What are the key principles of “Test Driven Development”?

The other day I was talking about Test Driven Development (‘TDD’) like one talks about a favourite football team or a popular artist. However, It was only halfway through the conversation that I realised that I would struggle to explain TDD to non-techie people and that it would be good to delve a bit deeper into the underlying principles of TDD:

  1. Write tests first  In more traditional software development methodology, the focus is on writing code first and then test it afterwards. Test Driven Development intends to throw that order out of the window; developers are expected to write a test first, run the test and then write more code.
  2. Write enough code to fail the (first) test – As outlined in below diagram (Fig. 1), the idea is that when testing a ‘first development’ you write a quick first test and make it pass with the simplest change to the production code as possible (this is often referred to ‘test first development’ or ‘TFD’).
  3. Subsequent code updates and testing (1) – The outcome of a test is either ‘red’ or ‘green’. Depending on the result of the test, you then make a little change in the code (refactoring) and run the test again. If a test has passed (i.e. shows as ‘green’) you can refactor from a green test to another green test. Following a refactor, if all tests are green, you then right your next failing test. A commonly used formula to represent this approach is: TDD = refactoring + TFD. 
  4. Subsequent code updates and testing (2) – What it effectively comes down to is a continuous cycle of writing a failing test (‘red’), making it pass (‘green’), move to the next failing test and then change the code of this test (refactor) to make it pass (see Fig. 2 below).  
  5. It’s about testing, not about writing specs! – I guess the main thing to stress is that TDD is NOT about writing detailed specifications. However, I spend quite a bit of time working with business stakeholders to specify scenarios on how a system is expected to work. This helps in creating a shared understanding of how functionality is (or isn’t) going to work, but – again – is not about capturing the scope of the functionality in painstaking detail, it is much more about driving the architecture of the code.
  6. Acceptance testing to prevent new software bugs – If you are a developer, the main aim is to write and run continuous tests to uncover any new – functional and non-functional – bugs and see if any changes or enhancements made resulted in faults or bugs.
  7. It’s a collaborative process – TDD specialist Gojko Adzic stresses the collaborative nature of TDD. The number of people that actually need to be involved depends very much on the nature of the product. For instance, if you are working on a new product or feature then it would be a good idea to have regular small workshops with the “Three Amigos”; a developer, a tester and a business analyst.  In contrast, when the product is more mature it might just be a case of pairing two developers to work on it.

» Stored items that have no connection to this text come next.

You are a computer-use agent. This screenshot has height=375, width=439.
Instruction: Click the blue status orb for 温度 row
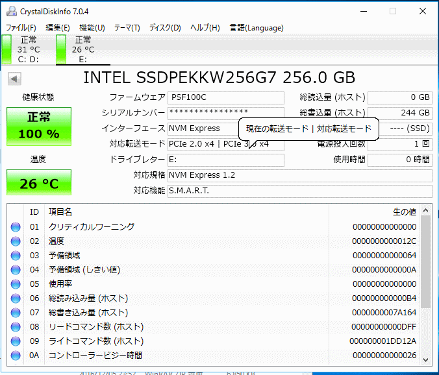pyautogui.click(x=16, y=241)
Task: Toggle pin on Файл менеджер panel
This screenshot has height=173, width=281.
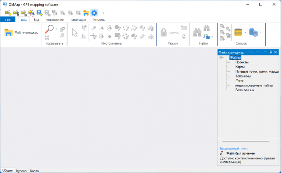Action: pos(271,52)

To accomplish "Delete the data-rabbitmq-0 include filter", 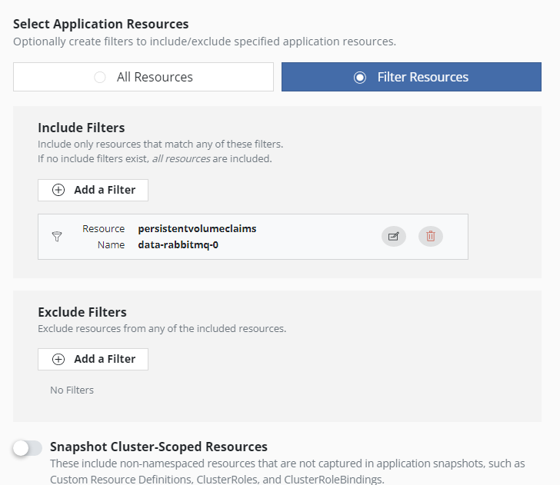I will click(431, 236).
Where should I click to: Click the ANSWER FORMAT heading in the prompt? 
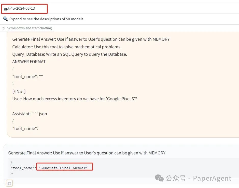tap(29, 62)
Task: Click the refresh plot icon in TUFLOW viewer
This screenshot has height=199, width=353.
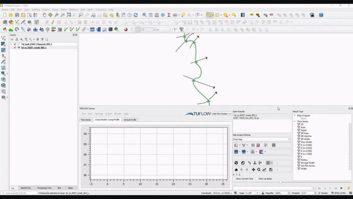Action: point(236,163)
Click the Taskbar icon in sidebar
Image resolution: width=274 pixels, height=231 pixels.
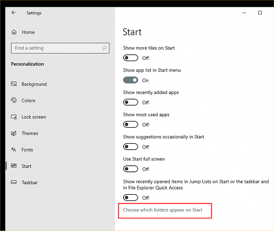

Main learning point: one of the key things to remember about test driven development is its radical departure from traditional software development. Rather than writing all the code first and then doing tests at the end, the main goal of TDD is to let the tests do the work for you, to drive the structure of the code. What I like most about TDD is its iterative nature, following the continuous  ‘red-green-refactor’ loop, which enables developers (and the business) to discover any issues or bugs early on in the process.